§ Supplied material:
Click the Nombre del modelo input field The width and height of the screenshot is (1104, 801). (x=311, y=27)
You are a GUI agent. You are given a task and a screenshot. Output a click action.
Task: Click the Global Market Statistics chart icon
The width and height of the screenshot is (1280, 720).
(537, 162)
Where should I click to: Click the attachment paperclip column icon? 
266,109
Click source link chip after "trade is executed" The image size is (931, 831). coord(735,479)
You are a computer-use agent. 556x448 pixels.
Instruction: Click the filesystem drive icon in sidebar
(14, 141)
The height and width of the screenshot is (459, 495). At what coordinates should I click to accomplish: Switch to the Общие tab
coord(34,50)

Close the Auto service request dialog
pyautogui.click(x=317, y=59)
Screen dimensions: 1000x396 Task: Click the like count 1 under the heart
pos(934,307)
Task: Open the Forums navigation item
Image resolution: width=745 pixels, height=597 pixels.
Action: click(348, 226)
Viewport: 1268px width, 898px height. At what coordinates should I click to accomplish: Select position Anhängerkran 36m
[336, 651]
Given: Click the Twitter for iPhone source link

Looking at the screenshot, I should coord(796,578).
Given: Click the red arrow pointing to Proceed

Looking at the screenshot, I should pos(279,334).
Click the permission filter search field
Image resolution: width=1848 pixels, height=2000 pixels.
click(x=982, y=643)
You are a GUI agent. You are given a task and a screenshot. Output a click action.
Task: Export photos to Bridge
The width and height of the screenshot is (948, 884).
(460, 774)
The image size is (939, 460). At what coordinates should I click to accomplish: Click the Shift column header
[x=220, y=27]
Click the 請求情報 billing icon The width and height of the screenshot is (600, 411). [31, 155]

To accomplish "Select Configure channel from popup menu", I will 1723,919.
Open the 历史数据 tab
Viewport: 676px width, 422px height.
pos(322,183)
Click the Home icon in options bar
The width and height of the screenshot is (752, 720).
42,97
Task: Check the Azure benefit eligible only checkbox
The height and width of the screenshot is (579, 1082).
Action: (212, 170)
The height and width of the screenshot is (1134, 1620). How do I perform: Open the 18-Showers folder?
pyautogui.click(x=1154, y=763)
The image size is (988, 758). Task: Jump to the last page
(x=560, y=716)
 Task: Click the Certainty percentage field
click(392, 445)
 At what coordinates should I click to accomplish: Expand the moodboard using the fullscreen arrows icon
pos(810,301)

§ Assigned task: Using only the listing above, restate exactly the lines from the line containing "You are a computer-use agent. 556x448 pixels." through the line containing "Task: Open the Forums navigation item", both included.

§ Solution to this task:
You are a computer-use agent. 556x448 pixels.
Instruction: Click the filesystem drive icon in sidebar
(14, 141)
The height and width of the screenshot is (459, 495). At what coordinates should I click to accomplish: Switch to the Общие tab
coord(34,50)

Close the Auto service request dialog
pyautogui.click(x=317, y=59)
Screen dimensions: 1000x396 Task: Click the like count 1 under the heart
pos(934,307)
Task: Open the Forums navigation item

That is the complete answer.